# [Aim of the task]
For each of the following statements, answer yes or no as to whether it agrees with the forum thread, and quote the deciding words from the thread. 1. The person planning the move currently lives outside Scotland. 2. The reply describes hunting as popular in summer. 3. The person who replied lives near Kelso.

# [Page extract]

# Anyone Kelso/Gala/Selkirk-sh areas care to share local knowledge



## WindyStacks (29 December 2015)

I'm looking to move to "that sort of area" in 2016 and I'm not familiar with the area at all. I'm currently in another part of Scotland but for various reasons (dead horse/marriage/etc.  ) it's not working out for me.

If you are familiar with the borders area and feel you could spare a few PM's to give me the low-down on particular aspects I'd really appreciate it.


----------



## ali-bee87 (2 January 2016)

I live near Kelso and work near Selkirk and Galashiels, feel free to message me with any questions .

Loads of horsey events in the area, the Ian Stark Centre has been a good addition to those who compete, and hunting is popular in winter, and common ridings are very popular in summer.

Some endurance, vaulting etc as well, all in all a very horsey area, people in general very nice but you always get one or two oddities.

# [Record list]
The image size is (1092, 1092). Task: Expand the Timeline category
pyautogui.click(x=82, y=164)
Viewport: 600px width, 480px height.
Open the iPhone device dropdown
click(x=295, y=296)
* * *
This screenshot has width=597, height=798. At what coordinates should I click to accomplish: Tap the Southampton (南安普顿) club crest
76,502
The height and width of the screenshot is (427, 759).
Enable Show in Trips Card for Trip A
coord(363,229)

# [Response]
1. No: "I'm currently in another part of Scotland"
2. No: "hunting is popular in winter, and common ridings are very popular in summer"
3. Yes: "I live near Kelso"